Your earlier appeal to authority has now turned into an appeal of ignorance, an interesting change of rhetoric.

"We isolate the dominant patterns of the instrumental surface temperature data through principal component analysis (PCA). PCA provides a natural smoothing of the temperature field in terms of a small number of dominant patterns of variability or `empirical eigenvectors'."

Let's see if we can figure this out together. An vector is a measurement of each dimension of orthogonal values, such values would be measurements such as tree ring width, temperature, etc. Vectors denote a point in the space made up of those axes, that point relates the various measurements. For example a wider tree ring combined with a higher temperature means in practical terms that the tree grew more in a warmer year. As stated by Mann and his critics, the only way such relationships can be determined is by using temperature measurements made in the 1900-2000 century. Then Mann applied those relationships to the previous known measurements (tree rings, ice cores and one other that I forgot).
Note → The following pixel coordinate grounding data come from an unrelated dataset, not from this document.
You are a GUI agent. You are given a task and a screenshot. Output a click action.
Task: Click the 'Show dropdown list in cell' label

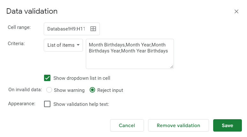(82, 78)
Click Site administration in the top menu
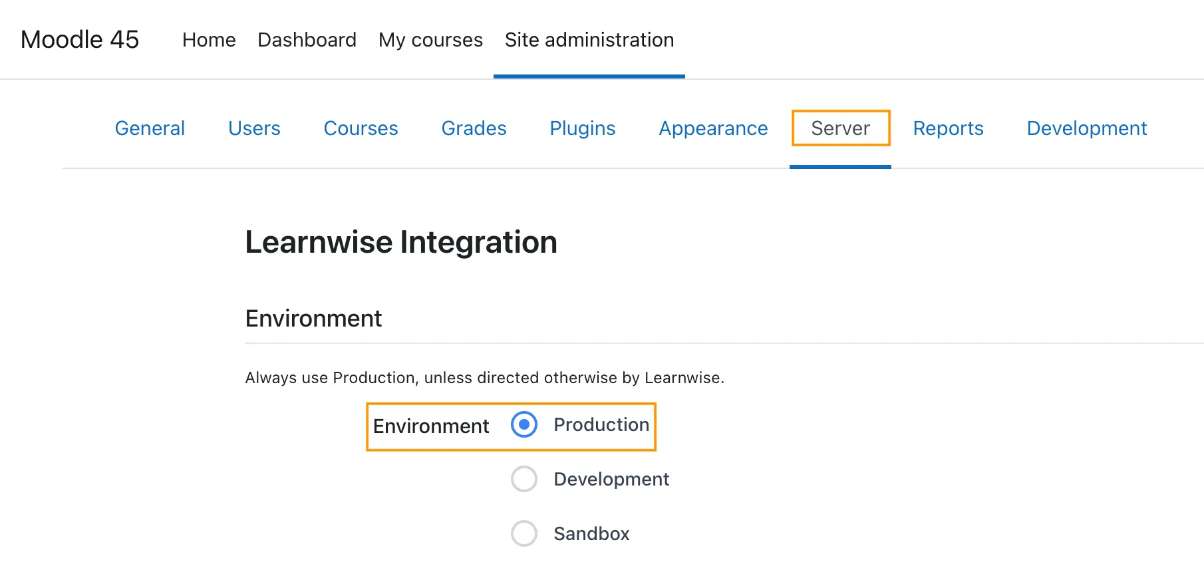Image resolution: width=1204 pixels, height=564 pixels. (x=589, y=40)
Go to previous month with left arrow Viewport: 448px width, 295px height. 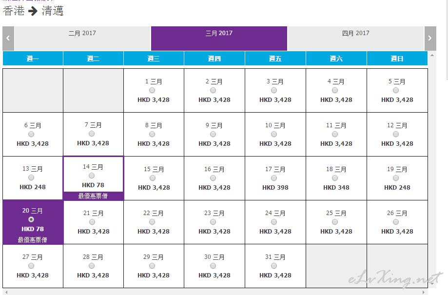click(8, 39)
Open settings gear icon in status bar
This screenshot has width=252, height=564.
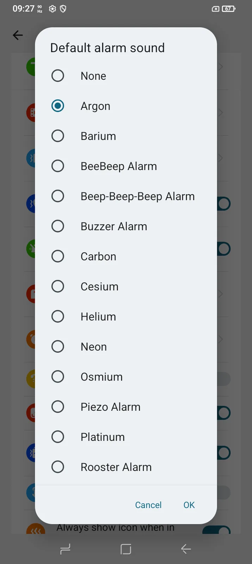coord(53,9)
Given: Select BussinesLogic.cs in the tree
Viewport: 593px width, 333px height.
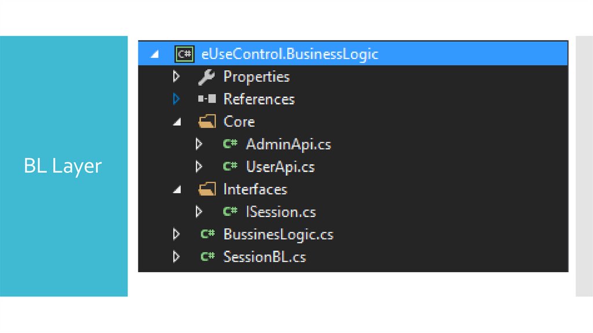Looking at the screenshot, I should pyautogui.click(x=278, y=234).
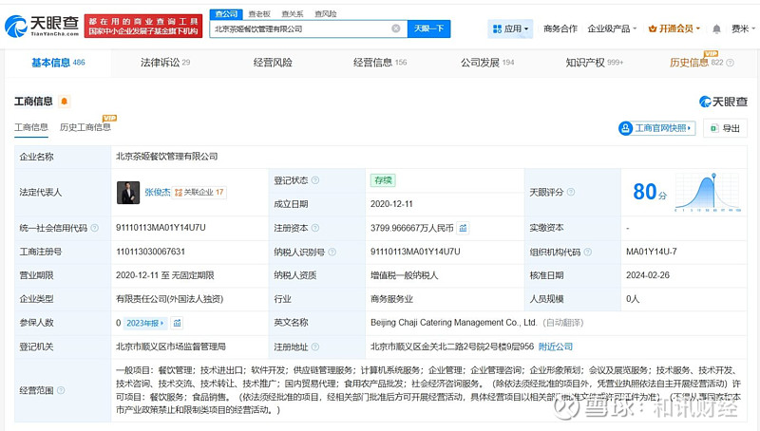
Task: Clear the search box with the X icon
Action: (396, 29)
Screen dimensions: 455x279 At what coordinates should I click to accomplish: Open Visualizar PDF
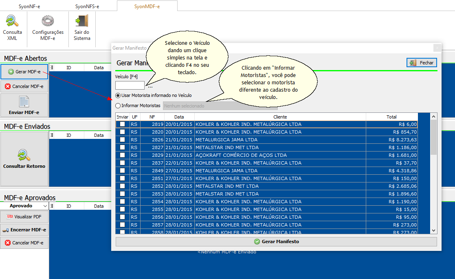tap(24, 217)
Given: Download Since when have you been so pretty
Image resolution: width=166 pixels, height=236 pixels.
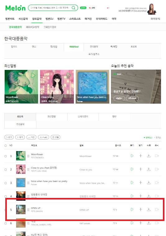Looking at the screenshot, I should (x=149, y=183).
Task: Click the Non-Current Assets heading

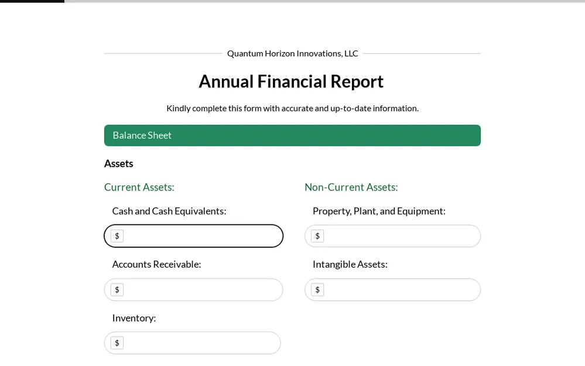Action: point(351,187)
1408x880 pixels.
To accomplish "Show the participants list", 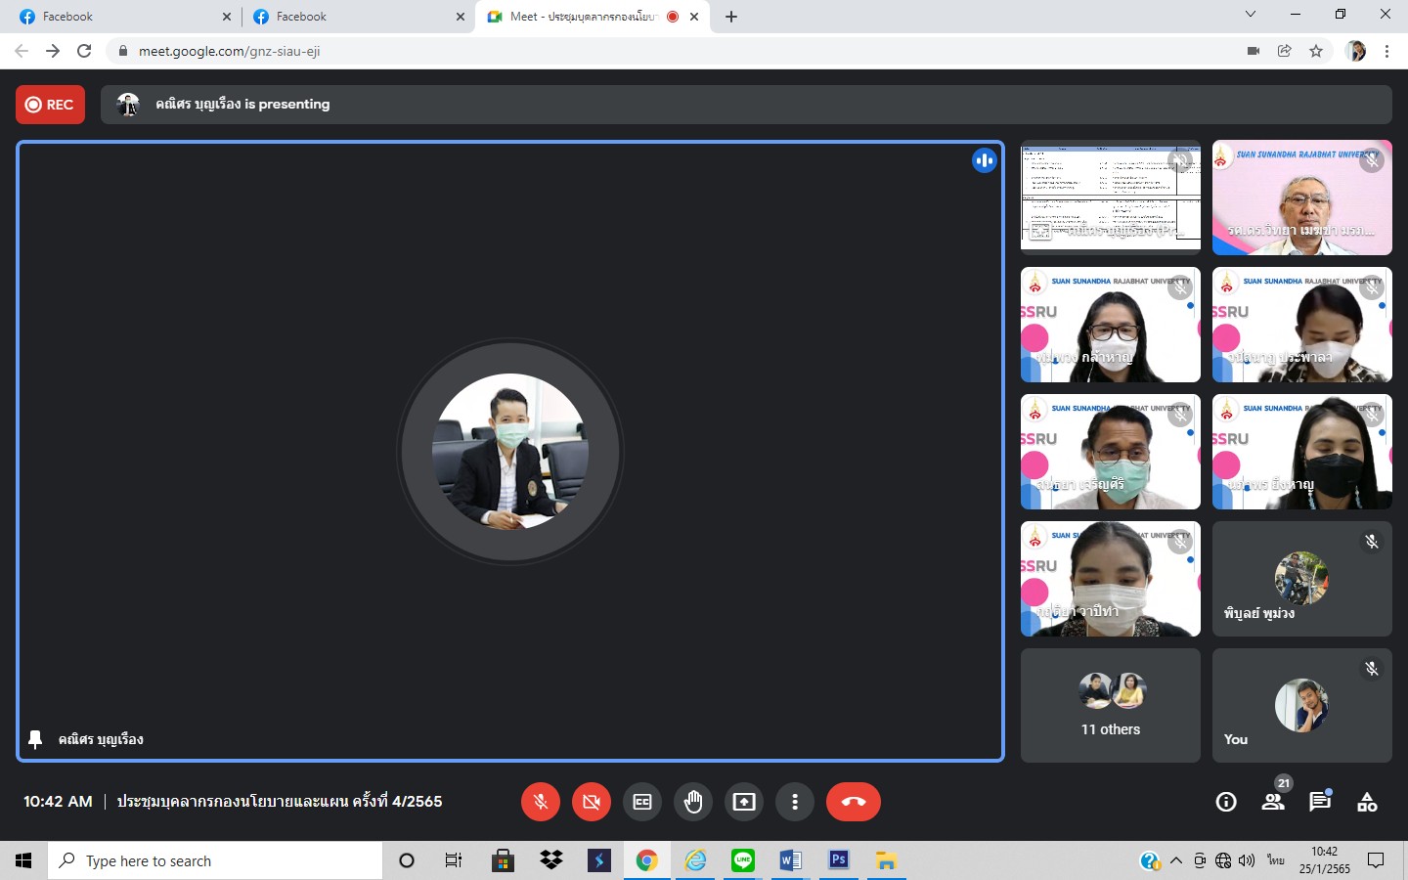I will pyautogui.click(x=1273, y=803).
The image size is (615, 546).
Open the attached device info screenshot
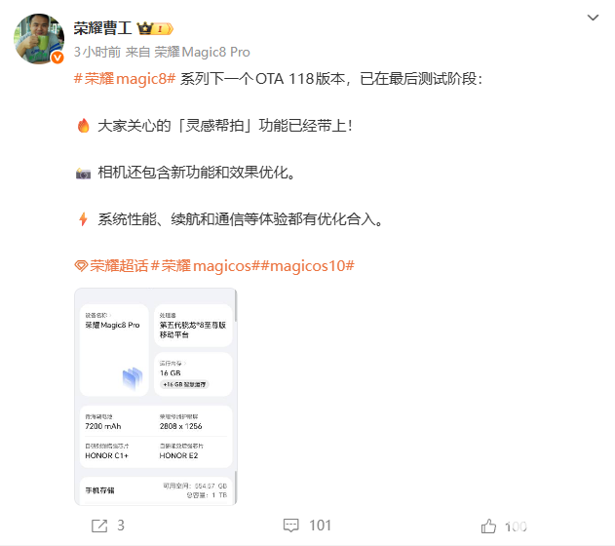156,397
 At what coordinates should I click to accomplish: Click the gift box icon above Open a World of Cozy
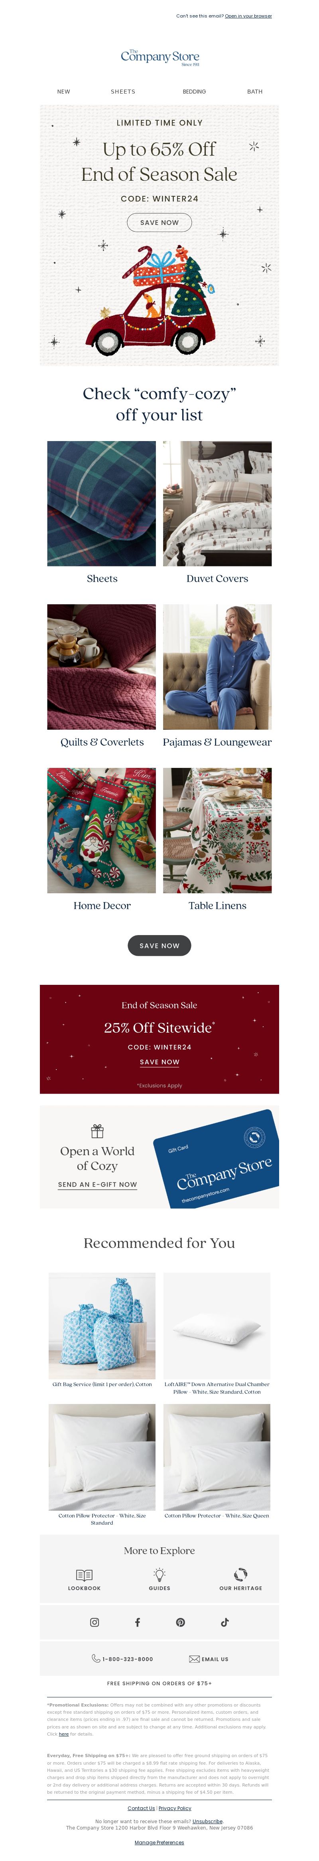pyautogui.click(x=97, y=1131)
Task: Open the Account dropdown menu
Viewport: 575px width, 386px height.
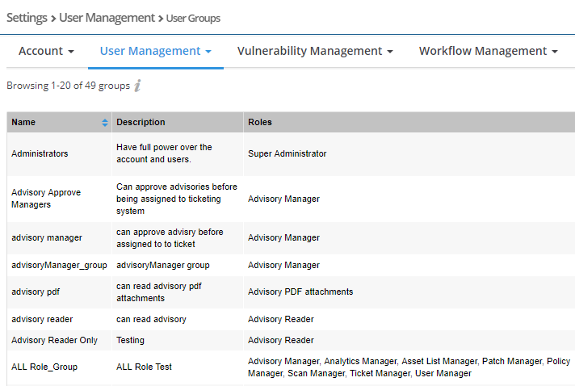Action: click(46, 51)
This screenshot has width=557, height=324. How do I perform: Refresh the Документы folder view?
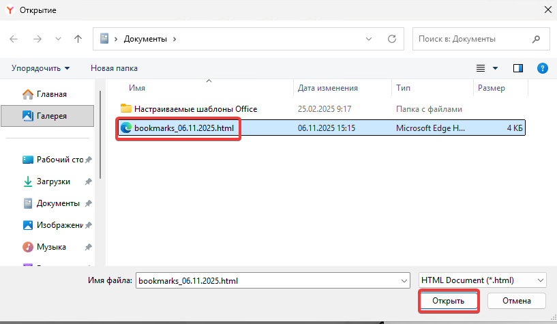(392, 39)
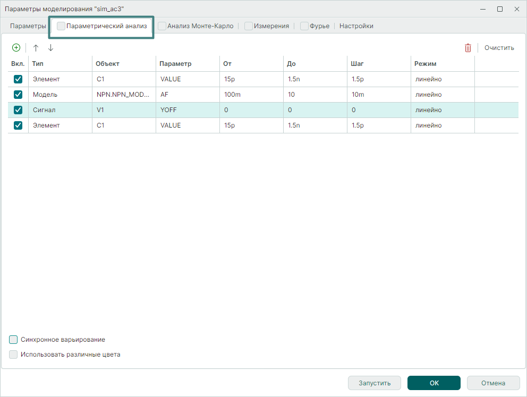Open the Настройки tab
527x397 pixels.
pos(356,26)
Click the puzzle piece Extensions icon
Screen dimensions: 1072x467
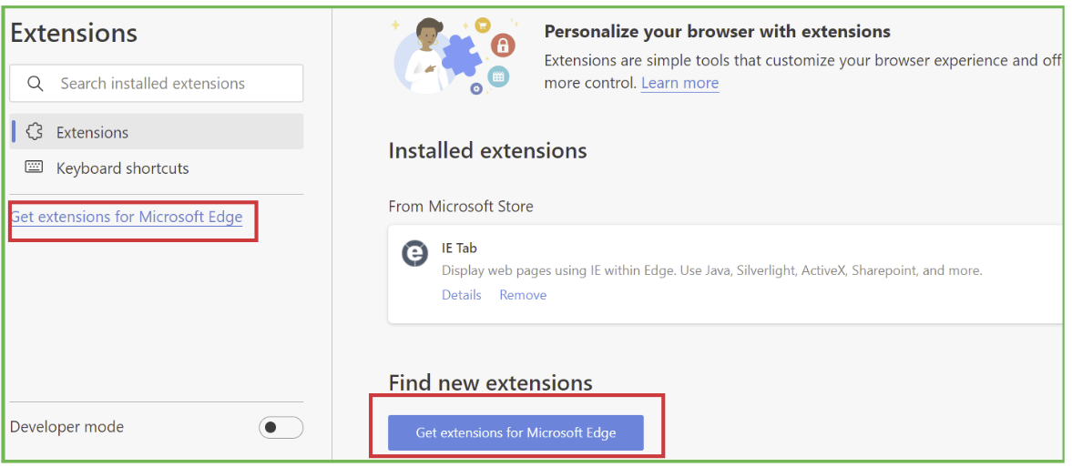coord(35,132)
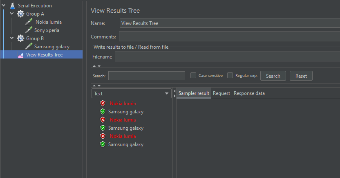
Task: Open the Response data tab
Action: coord(249,93)
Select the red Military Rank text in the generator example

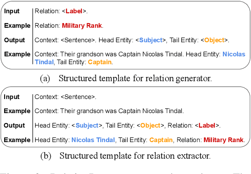point(82,26)
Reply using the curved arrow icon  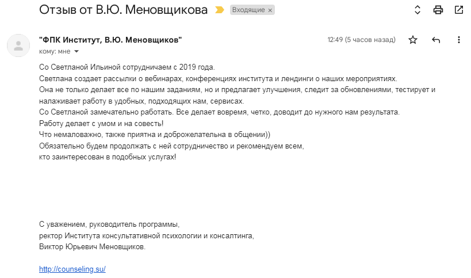pyautogui.click(x=436, y=40)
The potential problems with this method are numerous. Foremost, the data can be cherry picked. Apparantly Mann used just nine locations out of all the available data, just 5 for North America. Surely much more data could have been used. Second, other factors could skew the relationship between the measurements. In the case of tree rings there is certainly a man-made component of increased CO2 that would cause increased tree growth for a given temperature. Third, other factors can easily be ignored, How would sun intensity affect plant growth, how would that be measured in history and how would that relate to temperature (as we must certainly agree it does)?

128 posted on 01/17/2005 10:53:12 AM PST by palmer ("Oh you heartless gloaters")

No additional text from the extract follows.